In mathematics, the indefinite product operator is the inverse operator of $Q(f(x))={\frac {f(x+1)}{f(x)}}$ . It is a discrete version of the geometric integral of geometric calculus, one of the non-Newtonian calculi. Some authors use term discrete multiplicative integration.

Thus

Q(\prod _{x}f(x))=f(x)\,.

More explicitly, if $\prod _{x}f(x)=F(x)$ , then

{\frac {F(x+1)}{F(x)}}=f(x)\,.

If F(x) is a solution of this functional equation for a given f(x), then so is CF(x) for any constant C. Therefore, each indefinite product actually represents a family of functions, differing by a multiplicative constant.

Period rule

If $T$ is a period of function $f(x)$ then

\prod _{x}f(Tx)=Cf(Tx)^{x-1}

Connection to indefinite sum

Indefinite product can be expressed in terms of indefinite sum:

\prod _{x}f(x)=\exp \left(\sum _{x}\ln f(x)\right)

Alternative usage

Some authors use the phrase "indefinite product" in a slightly different but related way to describe a product in which the numerical value of the upper limit is not given.[1] e.g.

\prod _{k=1}^{n}f(k)

.

Rules

\prod _{x}f(x)g(x)=\prod _{x}f(x)\prod _{x}g(x)

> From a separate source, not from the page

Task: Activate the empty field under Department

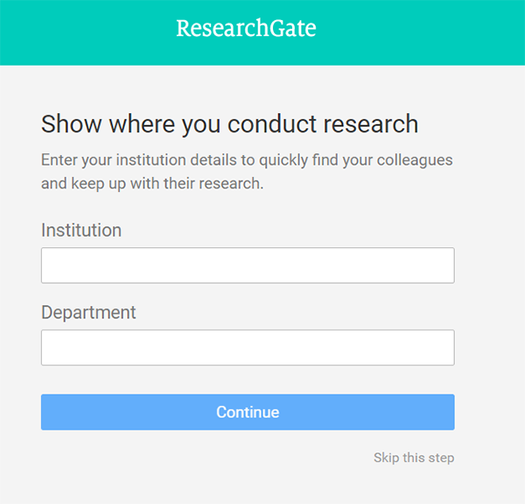Action: tap(248, 348)
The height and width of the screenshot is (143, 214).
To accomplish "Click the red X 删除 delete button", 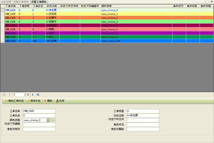I will click(48, 101).
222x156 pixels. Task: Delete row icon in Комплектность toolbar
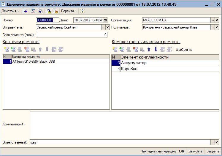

\prod _{x}f(x)^{a}=\left(\prod _{x}f(x)\right)^{a}

\prod _{x}a^{f(x)}=a^{\sum _{x}f(x)}

List of indefinite products

This is a list of indefinite products $\prod _{x}f(x)$ . Not all functions have an indefinite product which can be expressed in elementary functions.

\prod _{x}a=Ca^{x}

\prod _{x}x=C\,\Gamma (x)

\prod _{x}{\frac {x+1}{x}}=Cx

\prod _{x}{\frac {x+a}{x}}={\frac {C\,\Gamma (x+a)}{\Gamma (x)}}

\prod _{x}x^{a}=C\,\Gamma (x)^{a}

\prod _{x}ax=Ca^{x}\Gamma (x)

\prod _{x}a^{x}=Ca^{{\frac {x}{2}}(x-1)}

\prod _{x}a^{\frac {1}{x}}=Ca^{\frac {\Gamma '(x)}{\Gamma (x)}}

\prod _{x}x^{x}=C\,e^{\zeta ^{\prime }(-1,x)-\zeta ^{\prime }(-1)}=C\,e^{\psi ^{(-2)}(z)+{\frac {z^{2}-z}{2}}-{\frac {z}{2}}\ln(2\pi )}=C\,\operatorname {K} (x)

(see K-function)

\prod _{x}\Gamma (x)={\frac {C\,\Gamma (x)^{x-1}}{\operatorname {K} (x)}}=C\,\Gamma (x)^{x-1}e^{{\frac {z}{2}}\ln(2\pi )-{\frac {z^{2}-z}{2}}-\psi ^{(-2)}(z)}=C\,\operatorname {G} (x)

(see Barnes G-function)

\prod _{x}\operatorname {sexp} _{a}(x)={\frac {C\,(\operatorname {sexp} _{a}(x))'}{\operatorname {sexp} _{a}(x)(\ln a)^{x}}}

(see super-exponential function)

\prod _{x}x+a=C\,\Gamma (x+a)

\prod _{x}ax+b=C\,a^{x}\Gamma \left(x+{\frac {b}{a}}\right)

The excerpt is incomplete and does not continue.